Professor Nolan stepped down from the Chong Hua chair last year. It remains unfilled, perhaps because, if you want it, you must demonstrate a “research record of international stature in ‘global China’.” In recent months, the concept of “global China” has made millions of people feel sick.
Professor Nolan remains busy in Cambridge. Based in Jesus College, whose zeal for China’s “national rejuvenation” is expressed on their website (see this column, April 18), he runs the Cambridge China Executive Leadership Programme, which brings leaders of the top 100 Chinese state-owned enterprises to Cambridge. Over many years, Professor Nolan has developed the argument that China, under its present regime is “ethically driven”, with a “tradition of positive sum thinking”. He praises President Xi for his view of China’s relationship with other nations as “the harmony of civilisations”. “In the sharpest contrast to the European powers and their successors [ie, the USA]”, asserts Prof Nolan, China “did not seek to construct an overseas empire.”
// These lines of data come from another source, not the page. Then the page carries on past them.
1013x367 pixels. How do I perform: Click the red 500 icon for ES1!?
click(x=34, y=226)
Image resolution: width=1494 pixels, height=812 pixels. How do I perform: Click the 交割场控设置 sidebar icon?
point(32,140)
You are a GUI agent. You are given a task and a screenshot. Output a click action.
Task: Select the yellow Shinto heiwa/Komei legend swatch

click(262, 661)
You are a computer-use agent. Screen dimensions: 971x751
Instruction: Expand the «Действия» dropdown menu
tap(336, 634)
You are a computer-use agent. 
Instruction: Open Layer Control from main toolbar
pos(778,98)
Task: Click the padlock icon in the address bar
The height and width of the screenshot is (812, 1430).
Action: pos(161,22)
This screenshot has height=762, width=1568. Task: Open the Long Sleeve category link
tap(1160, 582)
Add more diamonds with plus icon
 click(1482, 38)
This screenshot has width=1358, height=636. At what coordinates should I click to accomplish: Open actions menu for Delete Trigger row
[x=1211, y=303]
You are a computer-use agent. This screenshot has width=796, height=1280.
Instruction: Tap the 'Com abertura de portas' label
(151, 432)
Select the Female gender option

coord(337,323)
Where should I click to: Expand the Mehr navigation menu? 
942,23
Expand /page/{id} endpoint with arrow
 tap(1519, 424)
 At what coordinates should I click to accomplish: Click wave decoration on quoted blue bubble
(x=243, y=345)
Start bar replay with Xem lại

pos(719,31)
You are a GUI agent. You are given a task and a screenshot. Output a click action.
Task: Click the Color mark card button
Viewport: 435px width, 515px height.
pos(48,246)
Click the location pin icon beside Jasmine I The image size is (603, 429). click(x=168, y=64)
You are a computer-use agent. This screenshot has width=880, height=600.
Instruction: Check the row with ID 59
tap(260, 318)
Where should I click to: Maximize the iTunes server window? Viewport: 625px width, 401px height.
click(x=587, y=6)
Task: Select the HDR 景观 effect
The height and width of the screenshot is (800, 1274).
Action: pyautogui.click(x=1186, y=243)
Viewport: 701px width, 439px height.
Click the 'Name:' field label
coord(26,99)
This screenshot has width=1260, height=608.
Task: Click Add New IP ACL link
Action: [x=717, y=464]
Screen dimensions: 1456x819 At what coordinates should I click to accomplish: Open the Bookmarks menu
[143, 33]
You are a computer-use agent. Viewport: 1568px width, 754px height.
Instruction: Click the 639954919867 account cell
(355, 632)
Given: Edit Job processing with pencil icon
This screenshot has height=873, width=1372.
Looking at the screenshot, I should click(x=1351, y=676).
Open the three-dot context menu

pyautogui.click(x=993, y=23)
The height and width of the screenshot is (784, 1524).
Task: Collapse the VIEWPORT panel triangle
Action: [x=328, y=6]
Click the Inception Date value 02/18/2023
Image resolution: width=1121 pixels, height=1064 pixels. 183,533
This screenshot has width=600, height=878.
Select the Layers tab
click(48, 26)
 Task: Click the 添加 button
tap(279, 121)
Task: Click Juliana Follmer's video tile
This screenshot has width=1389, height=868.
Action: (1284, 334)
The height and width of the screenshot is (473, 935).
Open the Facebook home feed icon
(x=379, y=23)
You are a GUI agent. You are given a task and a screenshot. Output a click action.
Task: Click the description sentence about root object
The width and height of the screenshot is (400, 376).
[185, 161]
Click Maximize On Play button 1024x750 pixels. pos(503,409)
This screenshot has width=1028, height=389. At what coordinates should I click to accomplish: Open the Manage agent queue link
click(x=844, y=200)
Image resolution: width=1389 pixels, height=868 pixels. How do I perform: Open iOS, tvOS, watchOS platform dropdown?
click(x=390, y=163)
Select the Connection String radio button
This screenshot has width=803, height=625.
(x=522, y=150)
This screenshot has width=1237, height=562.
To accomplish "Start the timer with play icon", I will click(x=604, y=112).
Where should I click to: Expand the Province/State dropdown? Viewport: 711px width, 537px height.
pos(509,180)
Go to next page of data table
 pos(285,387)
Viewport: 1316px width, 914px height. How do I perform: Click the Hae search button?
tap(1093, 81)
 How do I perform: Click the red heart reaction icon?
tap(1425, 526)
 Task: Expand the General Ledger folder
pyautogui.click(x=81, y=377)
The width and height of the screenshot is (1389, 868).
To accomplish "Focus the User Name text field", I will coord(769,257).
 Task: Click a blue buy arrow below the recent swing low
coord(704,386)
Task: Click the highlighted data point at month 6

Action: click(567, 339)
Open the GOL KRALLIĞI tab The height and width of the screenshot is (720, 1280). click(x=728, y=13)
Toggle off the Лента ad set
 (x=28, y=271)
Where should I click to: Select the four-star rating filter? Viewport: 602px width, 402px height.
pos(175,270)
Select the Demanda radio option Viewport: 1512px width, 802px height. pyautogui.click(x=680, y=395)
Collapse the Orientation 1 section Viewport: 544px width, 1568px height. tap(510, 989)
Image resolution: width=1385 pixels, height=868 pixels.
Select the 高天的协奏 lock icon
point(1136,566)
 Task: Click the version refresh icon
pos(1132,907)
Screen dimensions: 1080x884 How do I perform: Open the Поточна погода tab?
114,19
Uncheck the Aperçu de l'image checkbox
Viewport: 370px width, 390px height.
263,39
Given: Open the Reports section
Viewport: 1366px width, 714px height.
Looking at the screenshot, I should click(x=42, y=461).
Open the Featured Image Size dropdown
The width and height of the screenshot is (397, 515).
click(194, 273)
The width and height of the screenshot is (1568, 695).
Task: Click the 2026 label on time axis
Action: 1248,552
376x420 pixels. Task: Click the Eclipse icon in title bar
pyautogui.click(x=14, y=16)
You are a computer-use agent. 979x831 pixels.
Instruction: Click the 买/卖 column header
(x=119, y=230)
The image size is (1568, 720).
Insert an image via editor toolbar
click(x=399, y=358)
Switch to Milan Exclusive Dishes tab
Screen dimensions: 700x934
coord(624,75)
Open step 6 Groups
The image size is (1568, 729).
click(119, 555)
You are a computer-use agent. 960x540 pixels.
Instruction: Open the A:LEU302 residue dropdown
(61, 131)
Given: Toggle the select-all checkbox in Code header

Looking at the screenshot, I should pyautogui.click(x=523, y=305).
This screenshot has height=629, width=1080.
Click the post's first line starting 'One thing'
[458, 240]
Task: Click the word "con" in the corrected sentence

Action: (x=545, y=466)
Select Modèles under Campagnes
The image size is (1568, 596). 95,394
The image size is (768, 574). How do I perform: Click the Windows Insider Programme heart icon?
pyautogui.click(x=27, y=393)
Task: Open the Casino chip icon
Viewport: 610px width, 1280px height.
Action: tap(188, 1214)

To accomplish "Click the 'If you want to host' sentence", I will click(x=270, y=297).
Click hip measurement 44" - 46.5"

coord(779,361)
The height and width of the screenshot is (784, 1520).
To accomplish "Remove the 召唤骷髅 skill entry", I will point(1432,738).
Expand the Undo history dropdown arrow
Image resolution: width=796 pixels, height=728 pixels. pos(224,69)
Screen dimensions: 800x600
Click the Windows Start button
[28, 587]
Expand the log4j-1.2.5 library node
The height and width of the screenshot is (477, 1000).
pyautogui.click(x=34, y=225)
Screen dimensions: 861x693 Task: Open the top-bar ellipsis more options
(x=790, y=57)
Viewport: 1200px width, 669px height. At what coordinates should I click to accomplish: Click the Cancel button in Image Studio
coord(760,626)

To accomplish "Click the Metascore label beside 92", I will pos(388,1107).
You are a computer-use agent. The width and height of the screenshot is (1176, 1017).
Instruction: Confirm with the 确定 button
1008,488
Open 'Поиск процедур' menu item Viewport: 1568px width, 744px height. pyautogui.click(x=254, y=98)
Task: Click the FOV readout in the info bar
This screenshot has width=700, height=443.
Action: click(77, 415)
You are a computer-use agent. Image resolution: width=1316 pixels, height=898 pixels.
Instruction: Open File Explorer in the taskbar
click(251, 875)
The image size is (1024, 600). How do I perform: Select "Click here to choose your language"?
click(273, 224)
In a speech to Peking University last year, the current Vice-Chancellor of Cambridge, Stephen Toope, praised Professor Nolan’s work. He declared that the China Development Forum’s theme of “Greater Opening Up for Win-Win Cooperation””thrilled” him. China and Cambridge are on the same side, he said, wanting openness rather than “angry isolation”, and a “global society” against those who wish to “divide and conquer”. These divisive conquerors were unnamed; but Professor Toope’s openness to the Chinese Communist Party contrasts with his attitude to Brexit. Last year, his university prevented contributions in favour of Brexit on its website while allowing numerous anti-Brexit ones.
Some universities are held hostage by the campuses they have opened in China itself
Stephen Tsang, Professor of Chinese Studies at the School of Oriental and African Studies
In the professors’ speeches on China, I cannot find the phrase “academic freedom”, perhaps because China permits no such thing. Chinese universities are controlled by the Communist Party. Chinese influence and money threaten academic freedom here in Britain. Scared of Chinese displeasure, otherwise reputable universities try to prevent speakers on campus who criticise the Chinese government. Members of their academic bodies are sometimes controlled by the Chinese embassy in London. I am told by dons that Chinese students nowadays shut up in the presence of other Chinese students, because each fears the other will report them to the embassy.
I spoke yesterday to Stephen Tsang, Professor of Chinese Studies at the School of Oriental and African Studies. China’s obsession with control, he says, is an eternal problem. The question is how we face it: “The real issue is when British universities do not defend their own intellectual freedoms.””Self-censorship” is rife. Some universities are held hostage by the campuses they have opened in China itself.
This week a reader sent me a strange message put out by the Peking University HSBC Business School. Although it perches in Boars Hill, near Oxford, it announced that it was proudly donating “1,000 pieces of PPE clothing, 300 protective medical goggles, and batches of test kits to Cambridge University Hospitals”. The message lauds Professor Toope for all the deals he has done with Peking University. Then the dean of the business school praises his own gift: Cambridge “really needs help” and a “friend in need is a friend indeed”.
A friend indeed? It seems an odd phrase for a system of governmental, scientific and intellectual control whose secretiveness and mendacity have created the most sudden and widespread health crisis in history. Our politicians, professors and businessmen need to realise that the West has been insulted. Trust has succumbed to the disease. It cannot be restored by the gift of a few thousand (malfunctioning) face-masks. An international inquiry is a necessary start, yet our Government shies away from calling for one.